Yapılacak görev:
Hanın ahırını anlatan metne göre şu soruları yanıtlayın:
1. Hancının eşekleri neden hiç bağlı olmazdı?
2. Bakkal, seyreden gençlere neler satardı?
3. Hancı kırbacıyla ne yapardı?

Verilen metin:

Eşekler orada yem yiyip, bol bol dinlenirdi. Hanın arkasındaki ahır aynı zamanda gençlerin ara sıra rağbet edip cinsel eğitim aldıkları yerdi. Çünkü burada duvarın üzerinden eşeklerin ilişkilerini seyrederlerdi. Bir çoğunun bağı da gevşekti. Hancının kendi eşekleri ise hiç bağlı olmazdı. Çünkü hancının eşekleri ev sahibiydi. Hancının eşekleri seçkin, enseleri, kolları, bacakları daha kalın ve diri, Orta Anadolu deyişiyle ‘kussuk gibi’ olurdu. Kasabada fazla yorulmazlar, fazla ağır işe koşulmazlar ve iyi beslenirlerdi. Eşleşmeler olacağı zaman ortada dolanan bu diri eşekler ilk harekete geçer, koklaya koklaya eş seçerdi. İstedikleri konuk eşekle ilişkiye girmeye başlarlardı. Bunu gören diğer eşekler de kızışmaya başlar ve aralarında duvardan halkasını kopartanlar da olurdu. Hayvanlar kaymak gibi beyaz beyaz terler, ahır iyice hareketlenirdi. Eşekler anırmanın bir altı ses tonuyla moruldanır, kişnerdi. Bunu seyreden gençlere bakkal ‘MemetAğa’ zeytin ekmek, çemen ekmek, kurutulmuş elma, dürüm ve kuru yemiş satar yolunu bulurdu. Orada neler olduğunu çok iyi bilen hancı Ahmet Ağa ve bakkal ara sıra göstermelik de olsa bağırır çağırır, böylece durumu kurtarırlardı,


 


“Dağılın ula buradan,boğuböyüğün torunu, Ali Ağa’nın oğlu sen de mi ordasın la ayıp iningaşağı, varırım yanınıza deynaağanen ha..”


 


Hancı sanki meydan okurcasına kırbacını yerde şaklatırdı. Böylece mekan sahibi günahtan arınır ve bu çark bu şekilde dönüp giderdi. Gençler fırçayı yiyince bir süre dağılır kaçardı ama yeniden gelip çıkarlardı duvarın üstüne.

Alıştırma verileri:
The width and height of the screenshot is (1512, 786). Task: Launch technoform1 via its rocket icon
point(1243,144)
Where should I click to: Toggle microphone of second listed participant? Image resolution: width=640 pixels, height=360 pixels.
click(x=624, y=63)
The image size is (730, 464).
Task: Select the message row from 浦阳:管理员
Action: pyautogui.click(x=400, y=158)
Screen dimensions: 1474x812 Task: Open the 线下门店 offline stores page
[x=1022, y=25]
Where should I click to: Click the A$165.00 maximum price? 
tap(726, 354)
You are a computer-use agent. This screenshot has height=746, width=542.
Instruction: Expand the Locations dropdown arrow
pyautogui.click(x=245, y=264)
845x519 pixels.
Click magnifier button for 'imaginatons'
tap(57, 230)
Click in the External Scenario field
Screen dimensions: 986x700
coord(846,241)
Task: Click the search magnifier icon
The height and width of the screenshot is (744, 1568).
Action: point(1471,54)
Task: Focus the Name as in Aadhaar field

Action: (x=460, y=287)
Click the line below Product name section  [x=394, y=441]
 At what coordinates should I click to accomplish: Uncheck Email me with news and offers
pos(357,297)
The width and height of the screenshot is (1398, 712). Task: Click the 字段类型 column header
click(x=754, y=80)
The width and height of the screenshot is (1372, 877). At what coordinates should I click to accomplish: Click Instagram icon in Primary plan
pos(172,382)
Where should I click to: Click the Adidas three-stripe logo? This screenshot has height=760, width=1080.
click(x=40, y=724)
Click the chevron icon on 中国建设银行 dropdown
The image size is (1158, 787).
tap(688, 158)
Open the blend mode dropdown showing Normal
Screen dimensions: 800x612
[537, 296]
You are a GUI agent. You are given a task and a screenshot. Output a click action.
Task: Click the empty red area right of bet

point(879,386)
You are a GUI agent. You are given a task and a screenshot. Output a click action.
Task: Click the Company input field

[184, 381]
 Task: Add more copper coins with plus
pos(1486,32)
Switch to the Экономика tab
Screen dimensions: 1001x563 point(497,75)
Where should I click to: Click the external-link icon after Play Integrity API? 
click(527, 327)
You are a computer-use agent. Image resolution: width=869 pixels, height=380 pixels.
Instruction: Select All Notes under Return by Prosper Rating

Alıştırma çözümü:
1. Çünkü hancının eşekleri ev sahibiydi.
2. Zeytin ekmek, çemen ekmek, kurutulmuş elma, dürüm ve kuru yemiş.
3. Sanki meydan okurcasına kırbacını yerde şaklatırdı.